Grassland carbon storage depends on microbial-mediated interactions between grazing and nitrogen (N) addition, which regulates the balance between soil organic carbon (SOC) retention and priming effects. However, uncertainties regarding these interactive mechanisms constrain projections of SOC vulnerability under global change.

We conducted a factorial field experiment involving grazing and N addition in a Leymus chinensis meadow in northeastern China. In the fifth year of the experiment, we collected soil to conduct a 70-day soil incubation combined with labile carbon (glucose) addition to examine the effects of the grazing and N addition treatments soil carbon priming and carbon retention.

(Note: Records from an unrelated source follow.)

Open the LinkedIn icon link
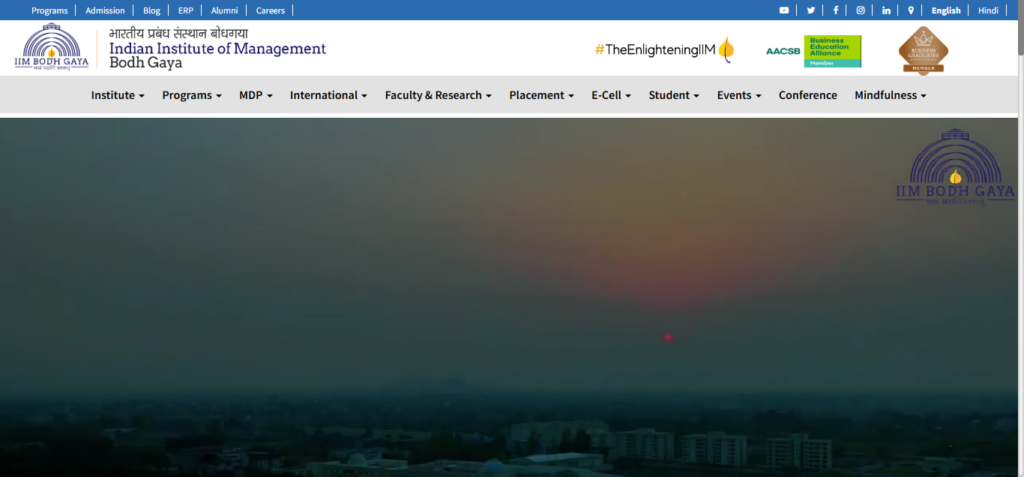 click(x=886, y=10)
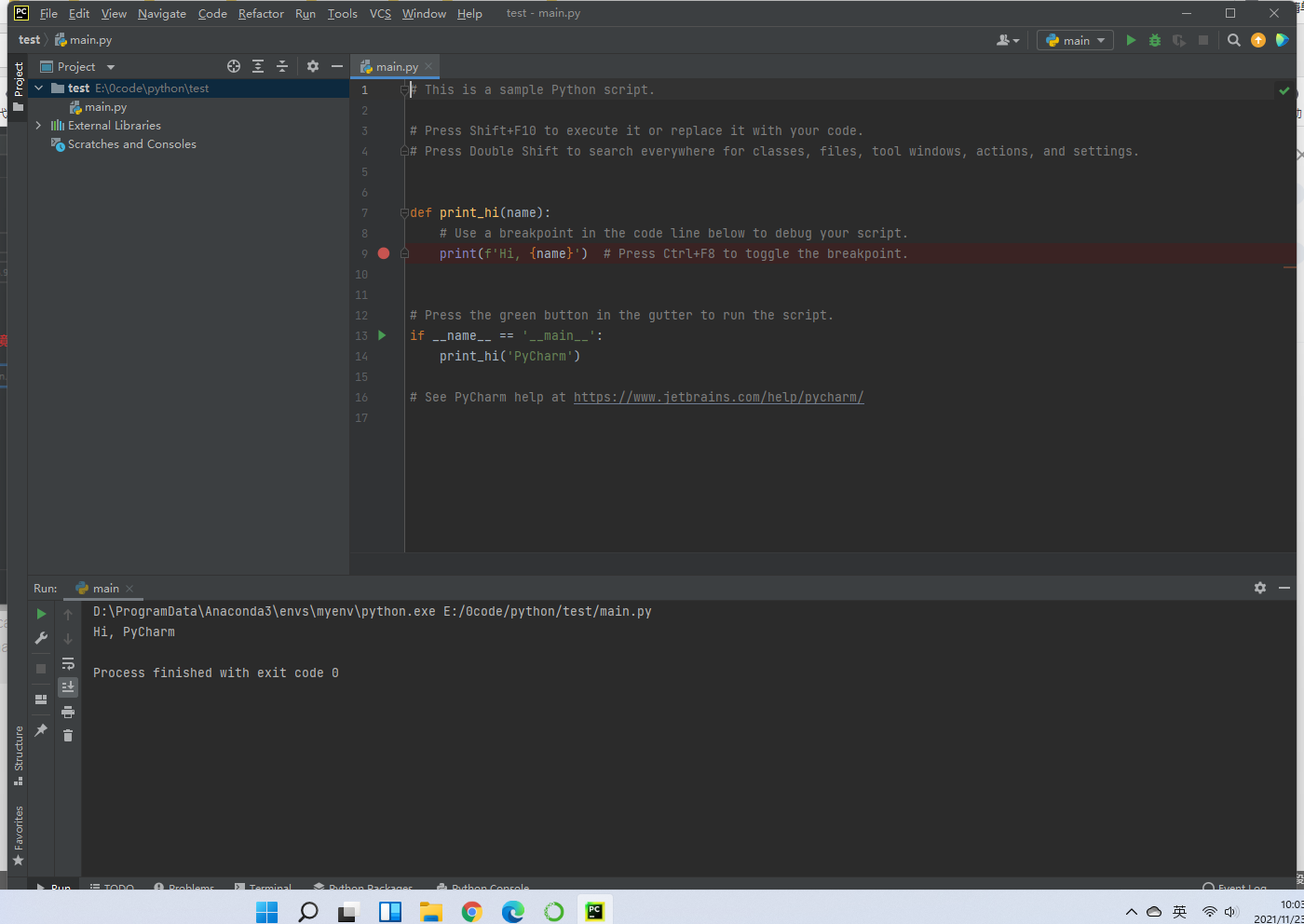This screenshot has width=1304, height=924.
Task: Print Run output using printer icon
Action: coord(68,712)
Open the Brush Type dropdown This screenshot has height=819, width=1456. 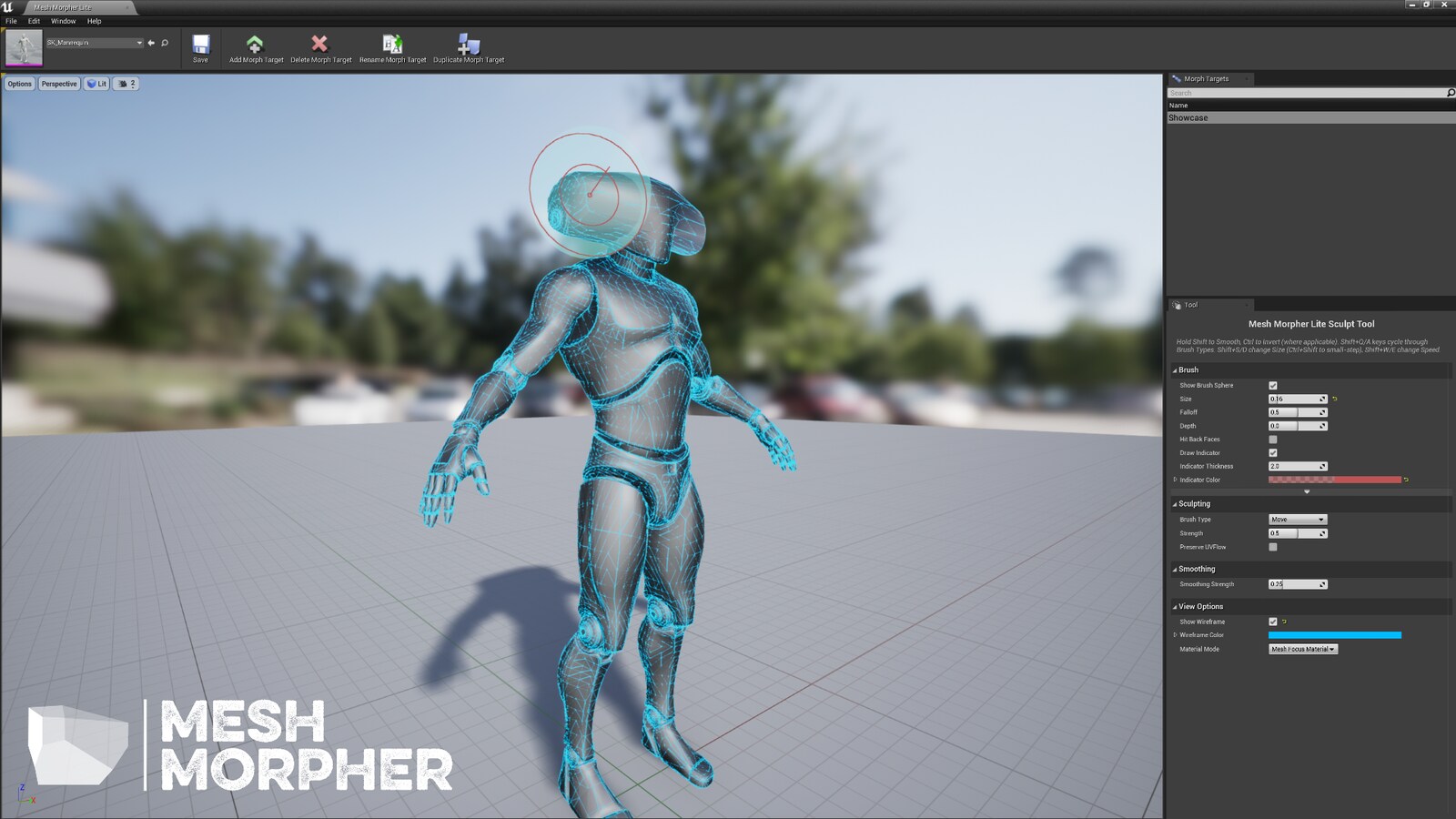tap(1296, 519)
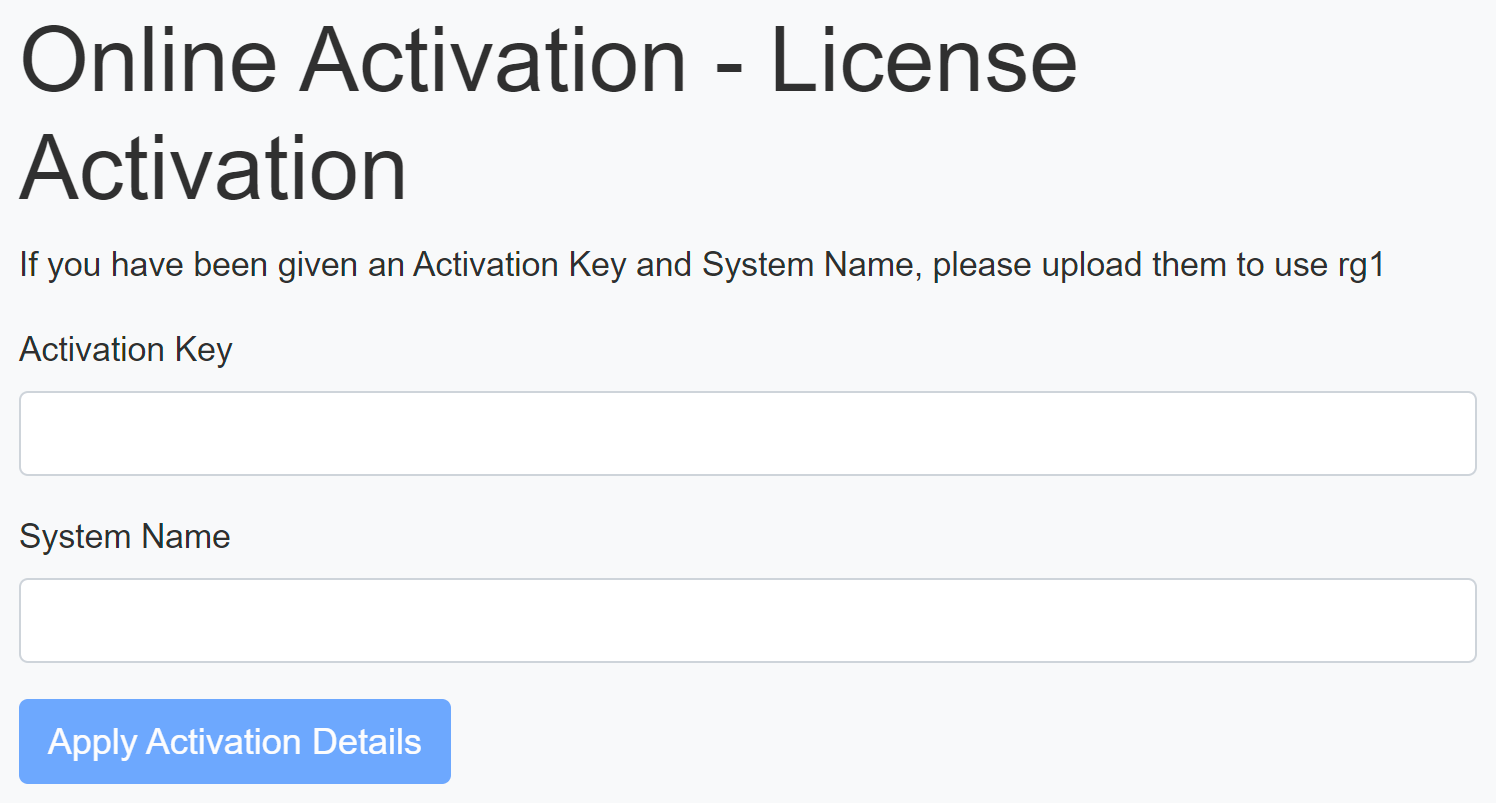Viewport: 1496px width, 803px height.
Task: Click "rg1" ending the instruction sentence
Action: click(1360, 266)

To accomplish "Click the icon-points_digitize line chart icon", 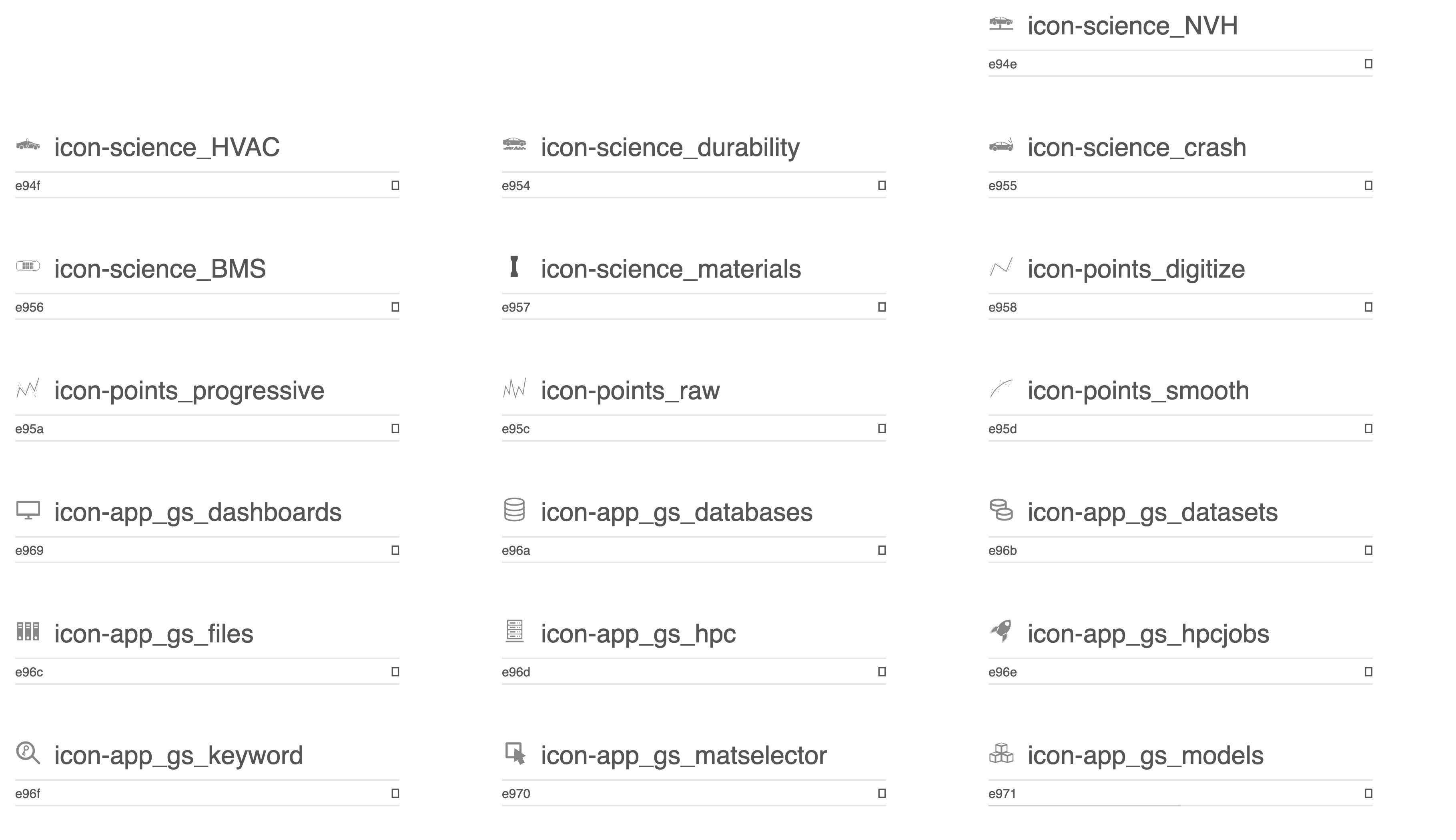I will tap(1001, 266).
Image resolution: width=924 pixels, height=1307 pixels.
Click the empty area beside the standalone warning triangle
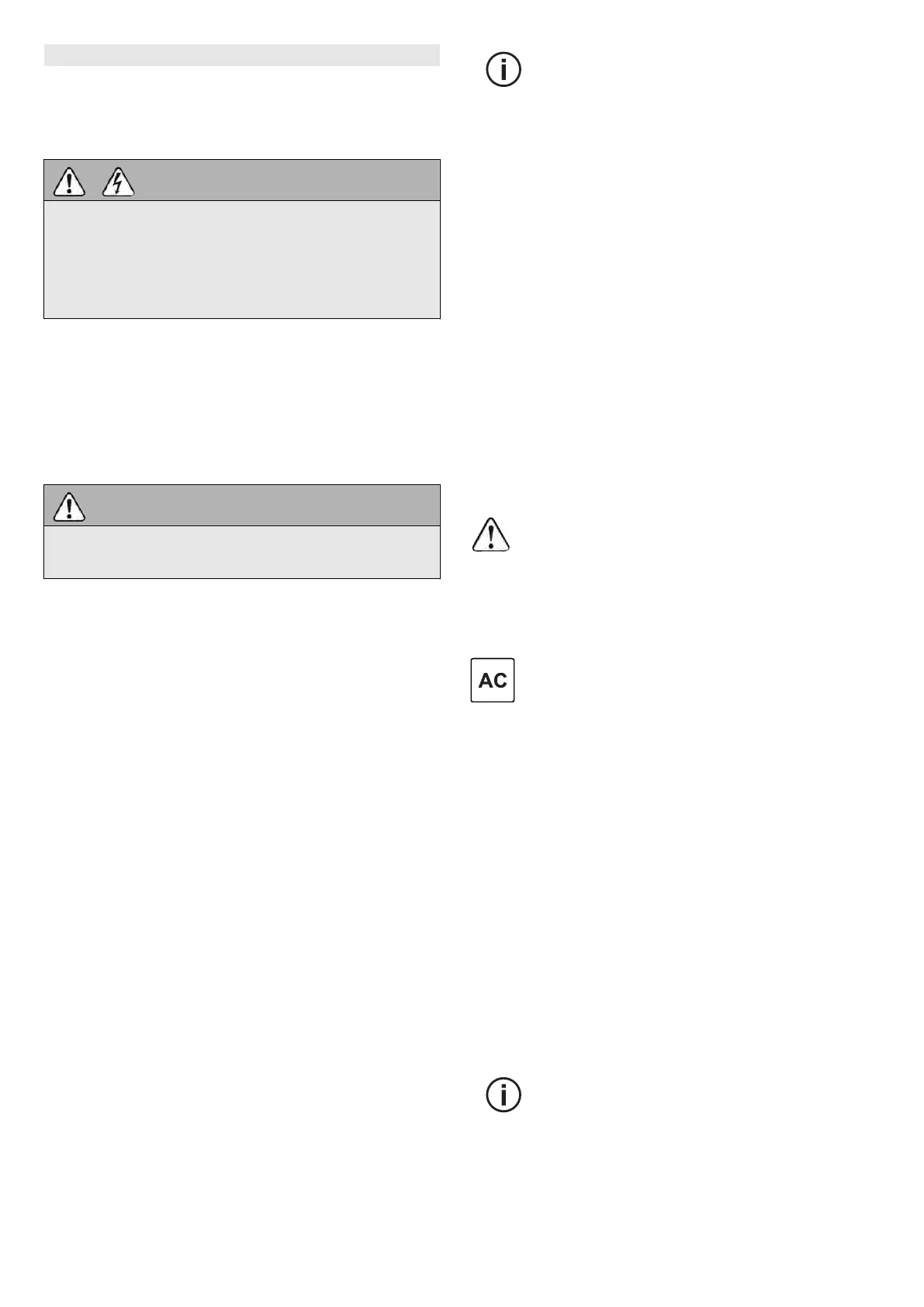coord(698,536)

Grazing consistently increased priming effects regardless of N addition. In contrast, N addition strongly reduced priming by 41.0% in ungrazed plots but had minimal increase effects (3.2%) under grazing. Mechanistically, bacterial glucose assimilation capacity primarily mediated grazing-dependent N effects on priming, explaining 65.0% of the variation and correlating positively with priming intensity. Grazing notably decreased the net SOC balance (35.7 mg kg-1 soil) and diminished the beneficial effect of N addition on SOC (+79.6% in ungrazed vs. +12.3% in grazed plots). Priming effects and bacterial glucose assimilation were dominant drivers of SOC responses under grazing, exhibiting negative correlations with net SOC balance.

Synthesis and applications: Our results show that grazing-induced bacterial dominance in carbon assimilation alters priming effects and net soil carbon balance under N addition, offsetting potential carbon sequestration benefits by accelerating native organic matter decomposition. Thus, microbial carbon assimilation capacity, particularly bacterial substrate assimilation, may serve as an indicator of SOC vulnerability under global change.